Since then, Garcia has faced a mix of fellow contenders, like Rafael Guzman and Jonathan Victor Barros, along with experienced journeymen, like Mauricio Pastrana and Juan Carlos Martinez. Entering his January of 2013 title challenge against Orlando Salido, he had won eight straight by stoppage.

If Garcia entered the Salido fight as a promising contender, he left that night as an unquestioned world champion. Salido was a well-traveled veteran, who had suffered numerous tough losses early in his career before developing into a world-class prizefighter. His record since 2008 was 8-1, with his only loss coming against Yuri Gamboa.

Going into his defense against Garcia, Salido was widely considered the top featherweight in the world. The ease with which Garcia handled him was shocking, even to many who had been tagging Garcia as a future star. He knocked Salido down four times, en route to a one-sided technical decision.

Garcia's march from prospect to unbeaten world champion has been among the most dominant and methodical of recent years. But he has received far less hype than some young champions such as Adrien Broner or Saul Alvarez. While Garcia's record is glitzy, his personality outside of the ring is businesslike and humble.

I interviewed Garcia by phone last week and found him to be the same thoughtful and soft-spoken fighter I have seen in interviews on YouTube. Perhaps the most fascinating thing I found out about him is how slowly his boxing ambitions developed.

This is a guy who grew up in a great boxing family. His current trainer, older brother Robert, won a world title when Mikey was still in grade school.

Yet the young Mikey Garcia never assumed such glory in the ring was necessarily waiting for him:

I didn't consider a career as a kid. I've been around it my whole life, and grew into it, but I never pictured it as something that could happen for me, just because it did for Robert...it was great when Robert was the champion. All my friends would ask for his autograph, and he'd come to my class. It was nice to be able to show him off to my friends, but I didn't think about boxing for myself then.

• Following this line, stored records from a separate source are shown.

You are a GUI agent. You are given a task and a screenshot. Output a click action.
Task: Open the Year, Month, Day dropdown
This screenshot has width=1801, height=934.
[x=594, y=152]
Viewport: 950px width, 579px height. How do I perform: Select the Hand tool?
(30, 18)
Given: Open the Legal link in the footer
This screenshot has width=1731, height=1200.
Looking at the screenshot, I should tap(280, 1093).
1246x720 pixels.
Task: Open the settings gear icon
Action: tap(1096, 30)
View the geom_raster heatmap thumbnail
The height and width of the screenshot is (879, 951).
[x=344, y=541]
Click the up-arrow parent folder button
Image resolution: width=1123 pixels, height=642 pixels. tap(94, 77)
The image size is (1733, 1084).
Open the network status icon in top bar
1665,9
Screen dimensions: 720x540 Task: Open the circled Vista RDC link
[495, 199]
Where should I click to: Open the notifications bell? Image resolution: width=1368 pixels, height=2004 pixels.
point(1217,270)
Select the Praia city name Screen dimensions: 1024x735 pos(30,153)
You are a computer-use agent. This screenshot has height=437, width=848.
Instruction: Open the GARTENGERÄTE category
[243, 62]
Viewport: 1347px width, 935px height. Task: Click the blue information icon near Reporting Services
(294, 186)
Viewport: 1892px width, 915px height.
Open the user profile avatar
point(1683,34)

Garcia's modest, down-to-earth approach to his sport has remained in place, even as his stock has soared to the championship level. In promoting the fight, he has reached out to fans at the grassroots level on Twitter, inviting the public to open-sparring sessions and frequently engaging fans one-on-one:

The impulse to take nothing for granted is obvious when Garcia talks about his upcoming opponent, Juan Manuel Lopez. Once among the hottest stars in the sport himself, Lopez was stopped twice by Salido, in 2011 and 2012, his defensive shortcomings fully exposed. Few observers give him much of a chance against Garcia.

But Garcia himself is the last one who would look past Lopez. “Lopez is very dangerous at this point in his career for anybody,” Garcia told me. Adding:

He understands what it's like to be at the top and lose it. He knows if he beats me, he gets everything he had back. He's going to be willing to risk getting in close against me because he's confident in his own punches. I think he'll be more dangerous. He's learned from those two losses.

Nobody can deny that Lopez has explosive, fight-ending power. He has a record of 33-2, with 30 career KOs. I can remember a time, not that long ago, when Lopez-Gamboa was one of the fights that every fan wanted to see.

When I talked to Lopez last week by phone, it was clear that he was hungry for this opportunity and the leg up that it represented for his stalled career. He agreed with Garcia's assessment of himself.

“If I can beat a guy at the top who has looked as great as Mikey Garcia," he said, "everything I lost comes back to me.”

That's the stage Garcia has reached in his own career. A win over him really means something now. In boxing that makes you a star, no matter how humble you remain.